■ EXERCISE TASKS:
1) List every author whom the OCD symptom networks author listing identifies as an Assistant Professor.
2) Reproduce the OCD symptom networks author listing from "Obsessive Compulsive and" to "Hyunsik Kim, Ph.D.".

■ PASSAGE SHOWN:
□ □ □ □ □

Obsessive Compulsive and Related Disorders
Changes in the symptom networks of obsessive-compulsive disorder during exposure and response prevention therapy
Hyunsik Kim, Ph.D.
Assistant Professor
Sogang University
Fort lee, New Jersey, United States
Jeremy Tyler, Psy.D.
Assistant Professor
University of Pennsylvania
Philadelphia, Pennsylvania, United States
Michael Wheaton, Ph.D.
Assistant Professor
Barnard College
New York, New York, United States
Sary Kim, B.A.
Research assistant
Seoul National University
Seoul, Seoul-t'ukpyolsi, Republic of Korea
Choong-Wan Woo, Ph.D.
Associate Professor
Sungkyunkwan University
Suwon-si, Kyonggi-do, Republic of Korea
Edna Foa, Ph.D.
Professor of Psychiatry
Perelman School of Medicine at the University of Pennsylvania
Philadelphia, Pennsylvania, United States
Helen Blair Simpson, M.D., Ph.D.

□ □ □ □ □

■ PROVIDED DATA:
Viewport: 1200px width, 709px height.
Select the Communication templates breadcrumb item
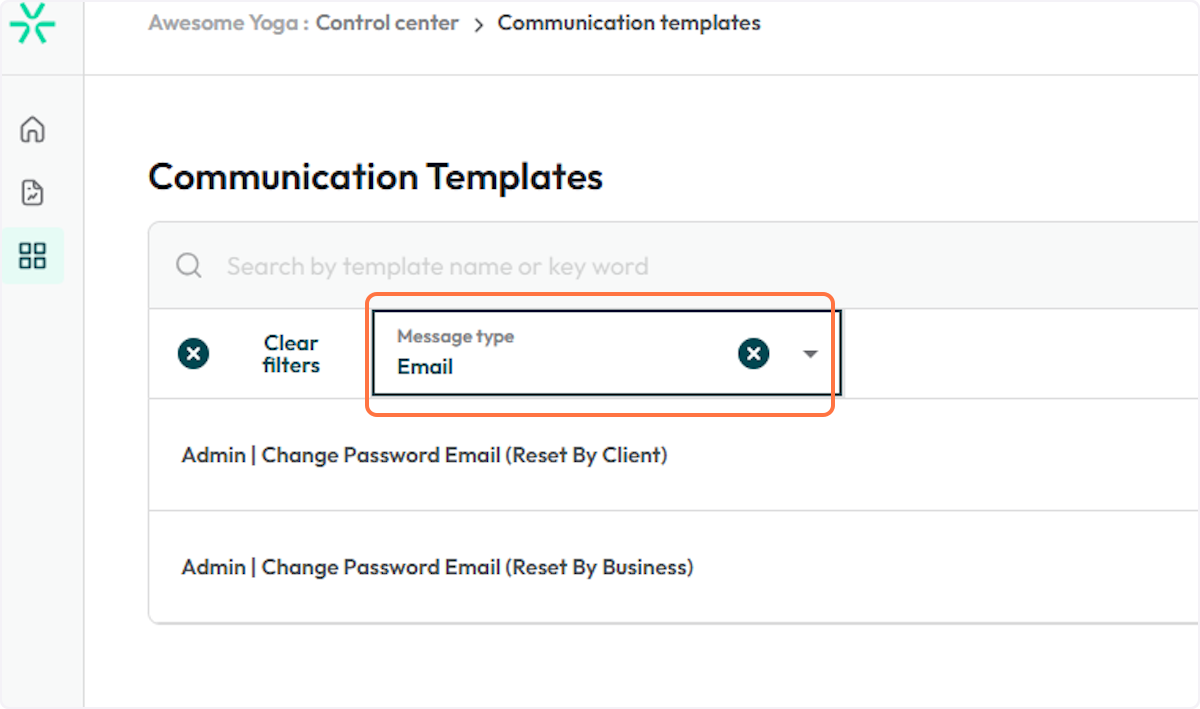629,23
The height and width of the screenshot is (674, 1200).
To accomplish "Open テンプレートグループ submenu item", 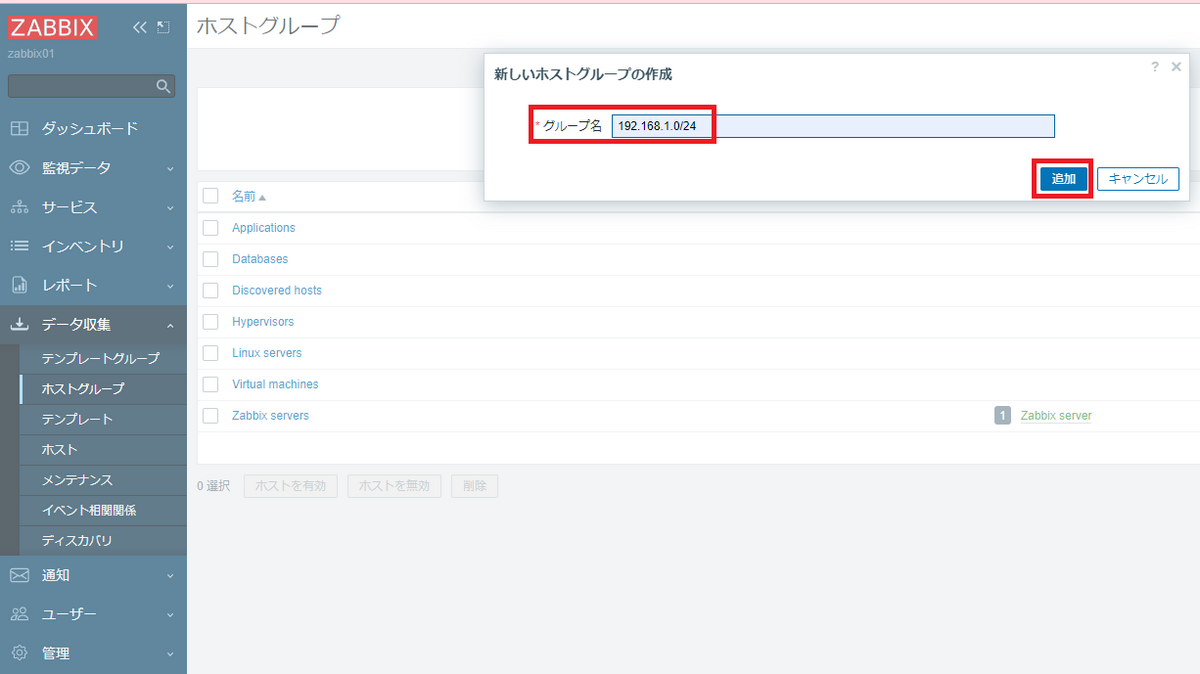I will 100,358.

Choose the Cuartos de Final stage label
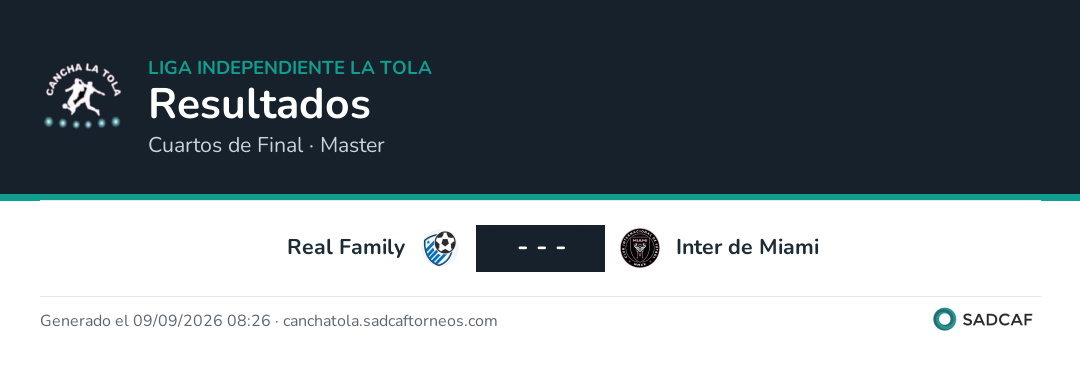pos(226,145)
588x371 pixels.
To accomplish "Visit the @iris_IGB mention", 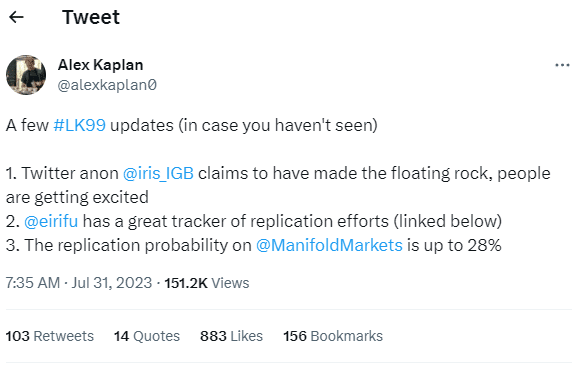I will click(158, 173).
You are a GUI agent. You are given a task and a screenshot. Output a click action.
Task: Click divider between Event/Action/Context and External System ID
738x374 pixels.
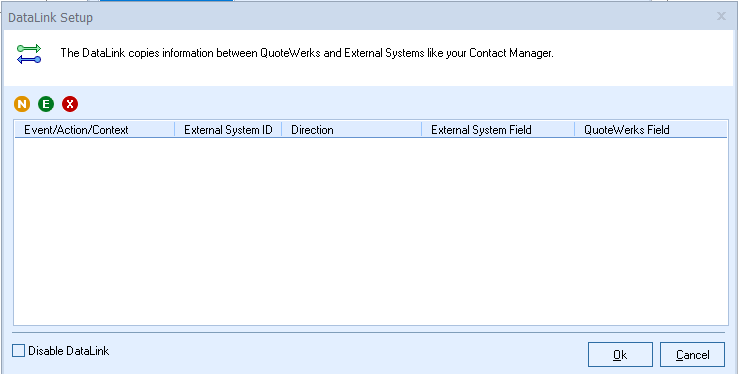[x=175, y=130]
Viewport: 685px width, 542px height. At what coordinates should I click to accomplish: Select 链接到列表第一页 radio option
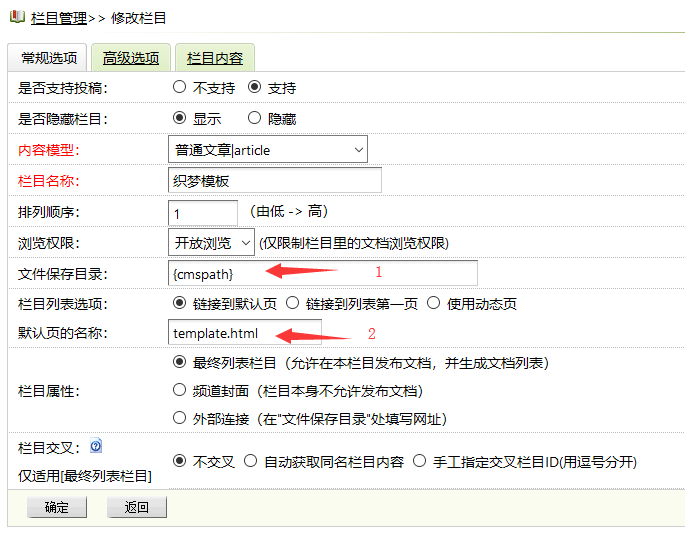click(293, 303)
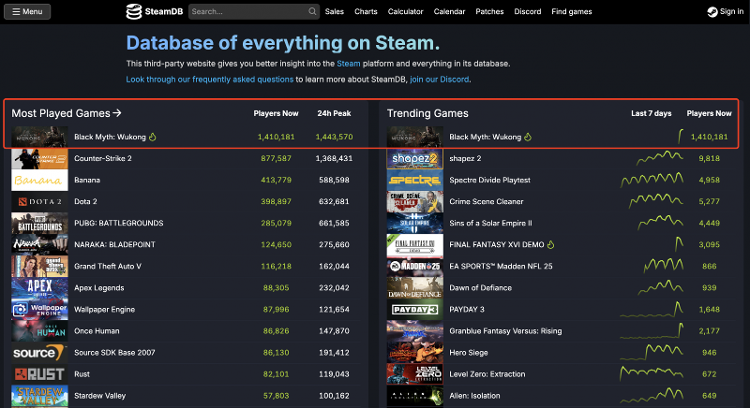Go to the Calculator page
The width and height of the screenshot is (750, 408).
[404, 12]
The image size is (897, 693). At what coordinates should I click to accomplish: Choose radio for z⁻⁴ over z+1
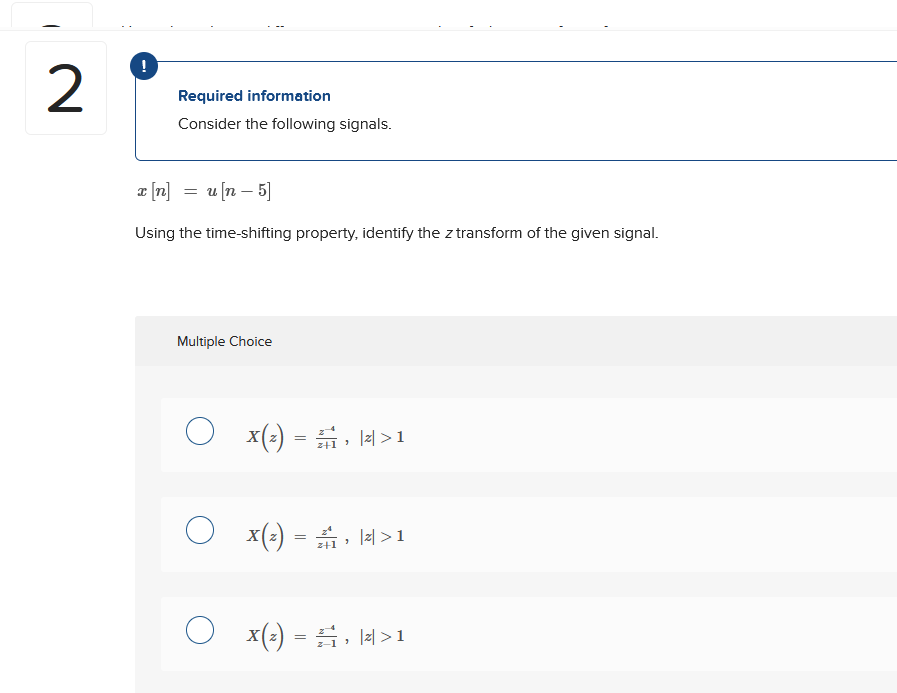200,431
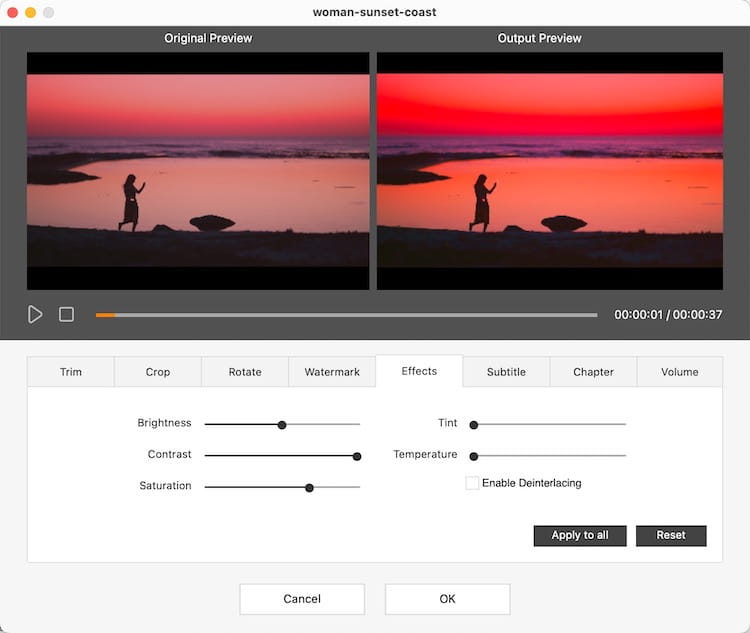Reset the effects settings
Viewport: 750px width, 633px height.
pos(671,535)
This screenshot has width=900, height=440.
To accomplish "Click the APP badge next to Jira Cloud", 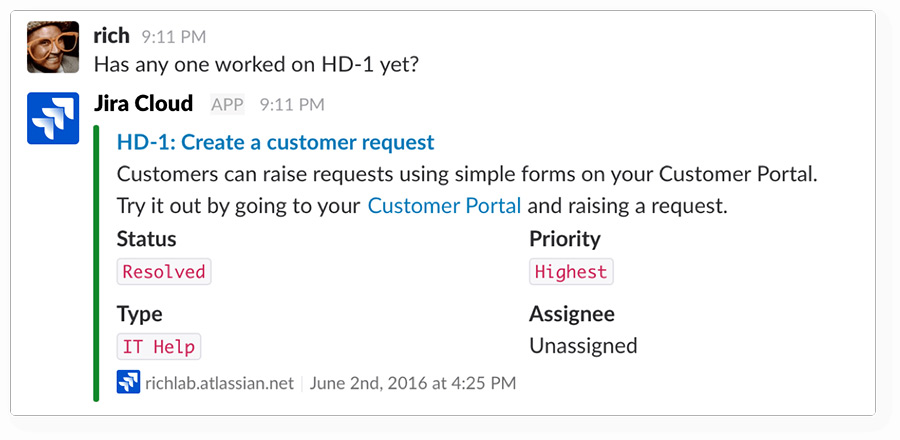I will pyautogui.click(x=227, y=104).
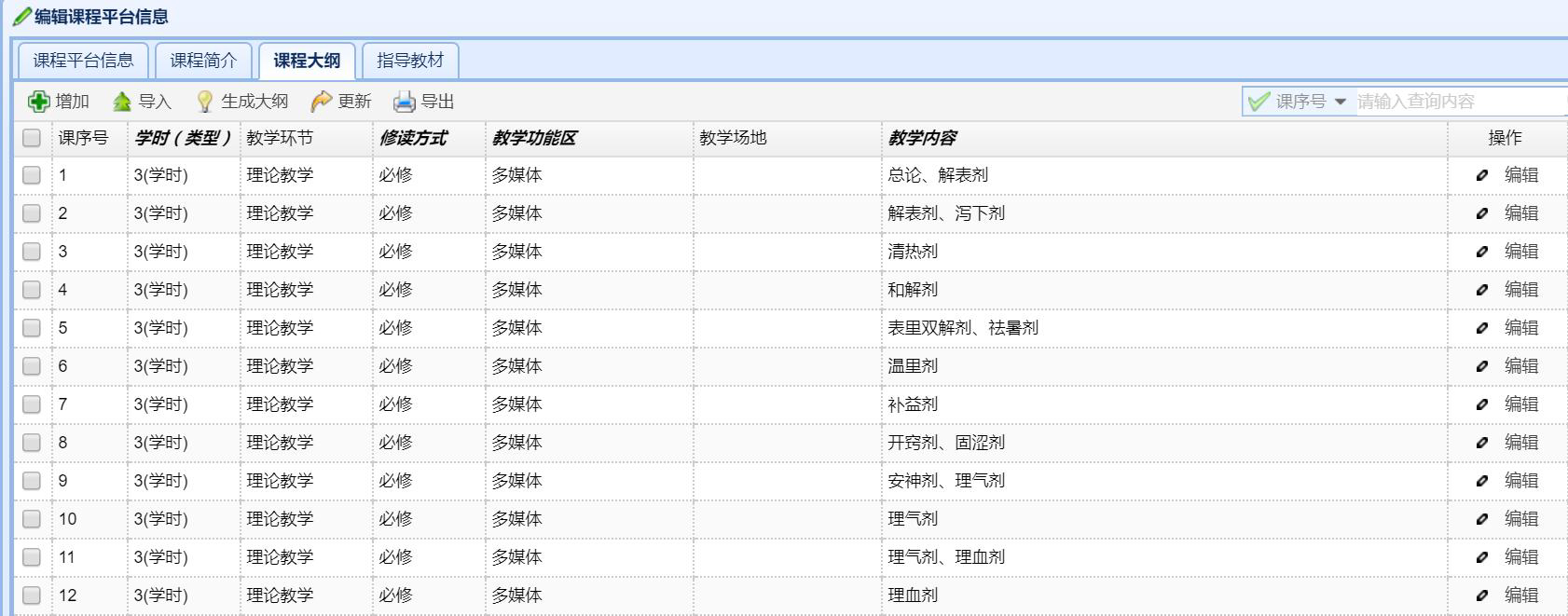The height and width of the screenshot is (616, 1568).
Task: Click the 导入 import icon
Action: (x=122, y=102)
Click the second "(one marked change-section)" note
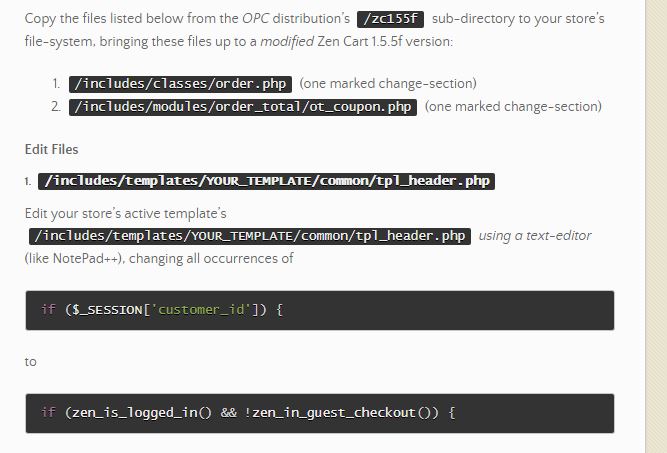This screenshot has height=453, width=667. pyautogui.click(x=513, y=106)
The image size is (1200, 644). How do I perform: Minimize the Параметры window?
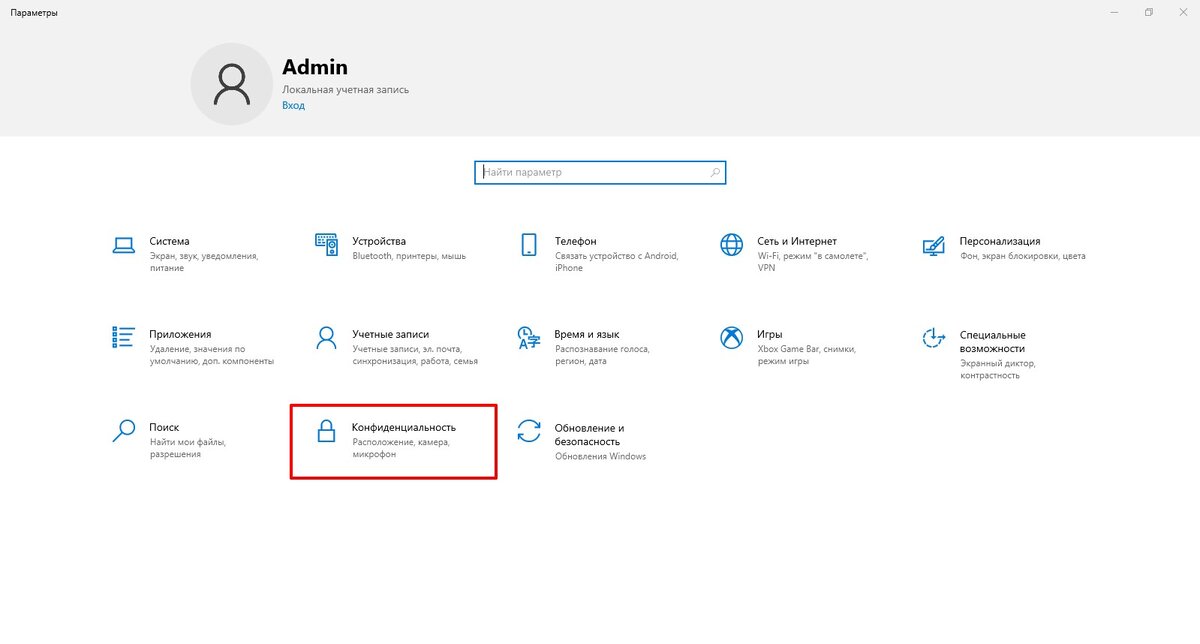[x=1114, y=12]
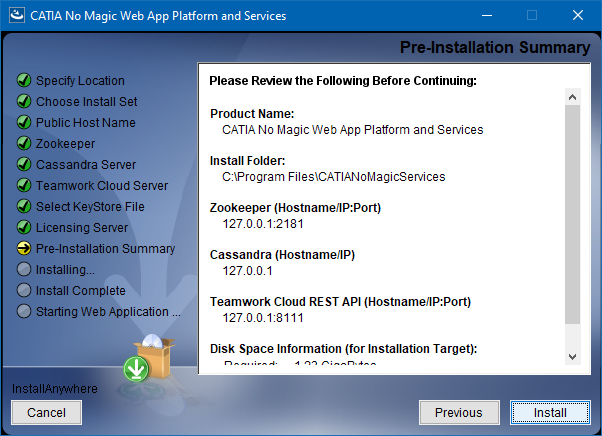Click the checkmark icon beside Cassandra Server

coord(24,165)
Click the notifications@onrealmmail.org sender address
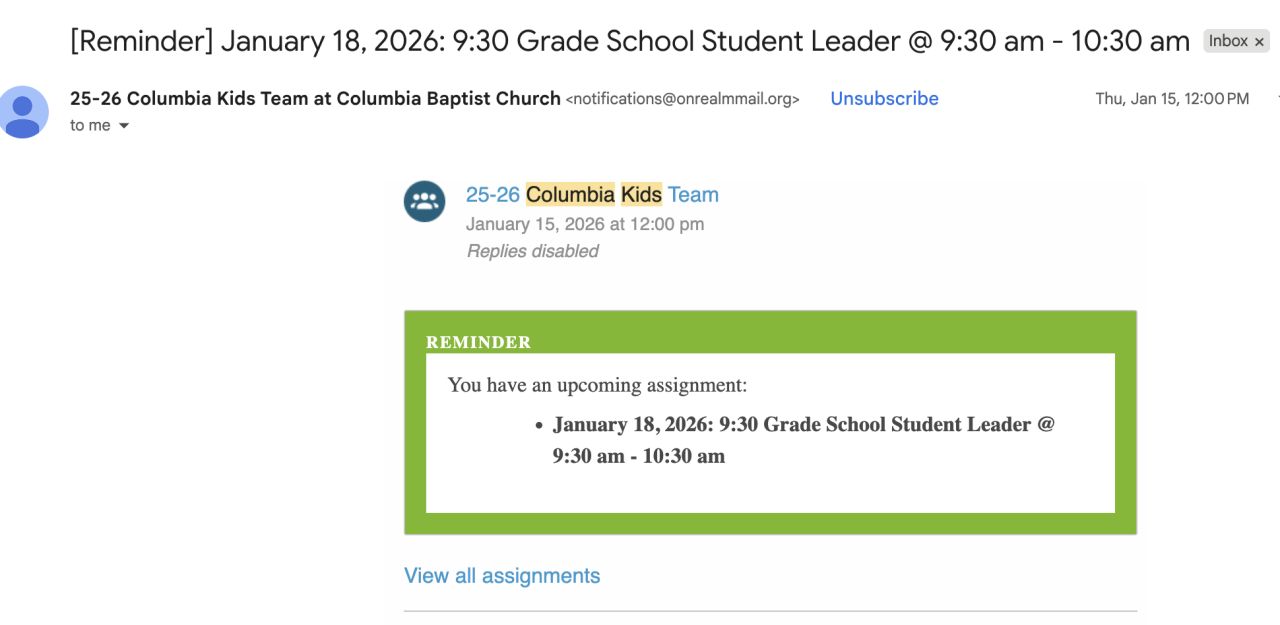The width and height of the screenshot is (1280, 625). pos(683,99)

□ □ □ □ □

■ TASK-BY-TASK ANSWERS:
1)
Hyunsik Kim, Ph.D.
Jeremy Tyler, Psy.D.
Michael Wheaton, Ph.D.

2)
Obsessive Compulsive and Related Disorders
Changes in the symptom networks of obsessive-compulsive disorder during exposure and response prevention therapy
Hyunsik Kim, Ph.D.